Categories: Business Trends, KPO, Web 2.0


11:28:59 am, Categories: Entrepreneurship, Technology, Business Trends, KPO  

Nicholas Carr has made a career by telling all who will listen that IT Doesn’t Matter. Even though my career is deeply entrenched in the IT & high-tech industries, I have to admit that Mr. Carr has a valid point. During many afternoon musings over tea with my friends (you know who you are!), a hotly debated topic continues to be “Whether IT is really headed the way of electricity”. A seasoned IT executive we have worked with for a while continues to remind us that not long ago, most large enterprises used to have Vice Presidents for Electricity. This was a time when uninterruptible power supplies (UPS), diesel generators and battery packs were complex technologies. Generating enough power to run a large corporation used to take quite some doing. Today, in most contexts, we can afford to take uninterrupted power supply for granted and hence, we do not see many senior executives holding the Electricity portfolio. The question then begs – Will the CIO become obsolete in a similar vein?

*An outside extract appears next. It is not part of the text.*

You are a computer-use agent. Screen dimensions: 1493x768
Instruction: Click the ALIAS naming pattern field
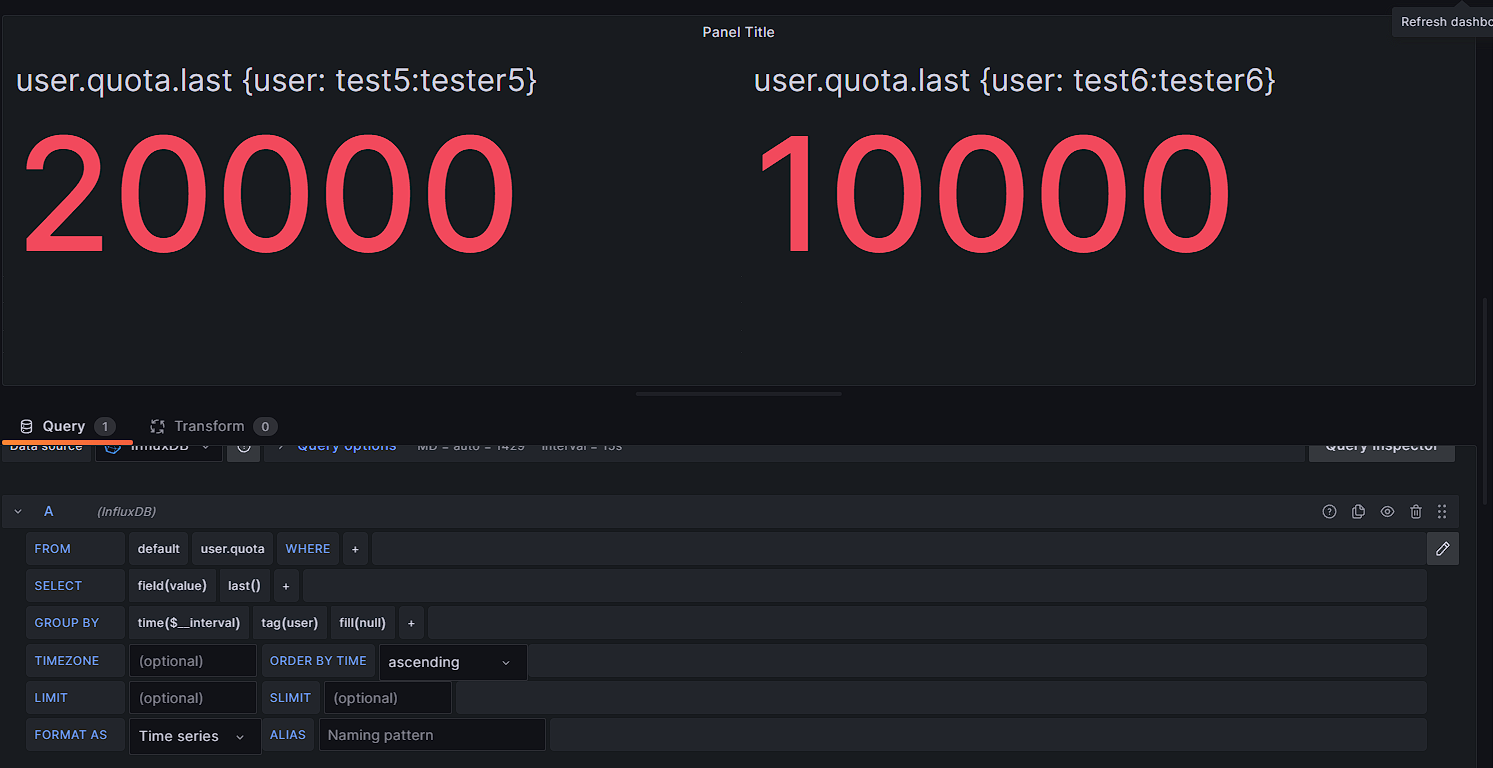click(x=432, y=735)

The high-tech industry has seen several inflexion points that have significantly influenced its course. Key course corrections were driven by:

• Mainframe computing (The 1970s – 1980s)
• Client / Server computing and ERP / CRM (The 1990s)
• Web-based computing (Late 1990s and early 2000s)
• Software as a Service or SaaS (Early 2000s)
• IT off-shoring (Mid 2000s)

Each of the above trends drove significant new market activity and IT spending from enterprises. If Mr. Carr’s predictions are correct, what will drive the nail in the coffin for IT? One scenario comes to mind. SaaS vendors like have established traction with small & mid-market customers and are beginning to make a dent with larger enterprises. It is not hard to imagine that in a few more years, SaaS vendors could deliver fully functional (ERP scale), industry-specific, reliable, secure, configurable / customizable offerings? If larger enterprises do indeed jump on to the SaaS band-wagon, Mr. Carr’s predictions don’t just seem on the mark, but they seem rather imminent.

My goal in this posting isn’t just to validate Mr. Karr’s predictions, but to take the argument a bit further. The figure below portrays my humble perception of how enterprises are already undergoing significant transformation.

As I mentioned earlier in this posting, just better adoption of SaaS by larger enterprises will be enough to drive IT outside the enterprise. My contention is that this argument could easily be extended to non-core business processes in an enterprise. The already existing & viable business process outsourcing (BPO) market is testament to this trend. Companies such as GE and Citibank set up call center, customer & technical support operations in India several years ago. More than a dozen mid-sized BPO companies in India are now offerings services that include payroll processing, financials & accounting, billing and other back-office functions. And at the heels of the BPO trend is knowledge worker outsourcing, also called KPO, which addresses business processes that require deep domain & industry knowledge. Examples include legal research & patent filings, market analytics, sales & marketing support, drug research & discovery and financials equity research. McKinsey, the management consulting company, has had a research & analysis shop in India for a while now. As has Gartner. Just the simple fact that a large, educated, low-cost and easily accessible labor pool is available off-shore has put the BPO & KPO trends on over-drive. And if Mr. Carr’s predictions about IT are true, the commoditization & outsourcing of non-core business processes isn’t far behind.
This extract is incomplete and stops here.